■ **What the exercise asks**
Set out the entries as a Markdown table with the columns Row and Line, from the first line through the line containing "pos(538,51)", numbering each line and leaving out blank ones.

■ **Records shown**
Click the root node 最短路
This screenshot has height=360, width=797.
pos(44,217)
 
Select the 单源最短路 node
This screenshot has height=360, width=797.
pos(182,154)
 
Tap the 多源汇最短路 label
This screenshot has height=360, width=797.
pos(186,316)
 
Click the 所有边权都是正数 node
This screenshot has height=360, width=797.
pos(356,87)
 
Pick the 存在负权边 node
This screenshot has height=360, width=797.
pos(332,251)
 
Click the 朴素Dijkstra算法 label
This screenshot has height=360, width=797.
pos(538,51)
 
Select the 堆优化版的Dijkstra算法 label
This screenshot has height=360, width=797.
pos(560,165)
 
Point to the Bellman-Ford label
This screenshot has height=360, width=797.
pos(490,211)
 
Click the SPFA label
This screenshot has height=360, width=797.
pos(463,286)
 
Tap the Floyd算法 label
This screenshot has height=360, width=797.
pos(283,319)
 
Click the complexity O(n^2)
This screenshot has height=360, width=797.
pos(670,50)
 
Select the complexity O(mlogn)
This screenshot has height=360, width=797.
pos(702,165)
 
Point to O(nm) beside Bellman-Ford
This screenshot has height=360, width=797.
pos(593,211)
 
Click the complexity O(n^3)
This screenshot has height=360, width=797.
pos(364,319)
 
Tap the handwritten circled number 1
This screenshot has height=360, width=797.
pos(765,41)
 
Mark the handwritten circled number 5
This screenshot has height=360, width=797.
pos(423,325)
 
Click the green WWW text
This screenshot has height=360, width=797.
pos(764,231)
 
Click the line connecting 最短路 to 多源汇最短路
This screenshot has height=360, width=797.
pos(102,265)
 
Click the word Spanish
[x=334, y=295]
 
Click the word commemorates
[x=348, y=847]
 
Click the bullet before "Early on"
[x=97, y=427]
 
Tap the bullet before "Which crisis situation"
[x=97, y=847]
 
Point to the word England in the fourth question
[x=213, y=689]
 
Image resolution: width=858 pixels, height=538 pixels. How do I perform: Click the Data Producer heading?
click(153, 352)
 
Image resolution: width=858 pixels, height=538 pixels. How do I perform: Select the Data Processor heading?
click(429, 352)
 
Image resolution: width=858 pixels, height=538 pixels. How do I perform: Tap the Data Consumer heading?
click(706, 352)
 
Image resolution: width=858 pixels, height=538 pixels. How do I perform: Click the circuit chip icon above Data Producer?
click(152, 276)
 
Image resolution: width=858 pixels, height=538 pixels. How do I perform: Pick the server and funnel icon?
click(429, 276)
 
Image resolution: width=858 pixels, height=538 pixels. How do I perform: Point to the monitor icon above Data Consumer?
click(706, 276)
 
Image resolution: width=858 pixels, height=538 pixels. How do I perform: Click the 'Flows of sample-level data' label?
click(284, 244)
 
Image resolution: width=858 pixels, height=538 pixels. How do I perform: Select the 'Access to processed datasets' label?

■ **Output for this exercise**
| Row | Line |
|---|---|
| 1 | Click the root node 最短路 |
| 2 | This screenshot has height=360, width=797. |
| 3 | pos(44,217) |
| 4 | Select the 单源最短路 node |
| 5 | This screenshot has height=360, width=797. |
| 6 | pos(182,154) |
| 7 | Tap the 多源汇最短路 label |
| 8 | This screenshot has height=360, width=797. |
| 9 | pos(186,316) |
| 10 | Click the 所有边权都是正数 node |
| 11 | This screenshot has height=360, width=797. |
| 12 | pos(356,87) |
| 13 | Pick the 存在负权边 node |
| 14 | This screenshot has height=360, width=797. |
| 15 | pos(332,251) |
| 16 | Click the 朴素Dijkstra算法 label |
| 17 | This screenshot has height=360, width=797. |
| 18 | pos(538,51) |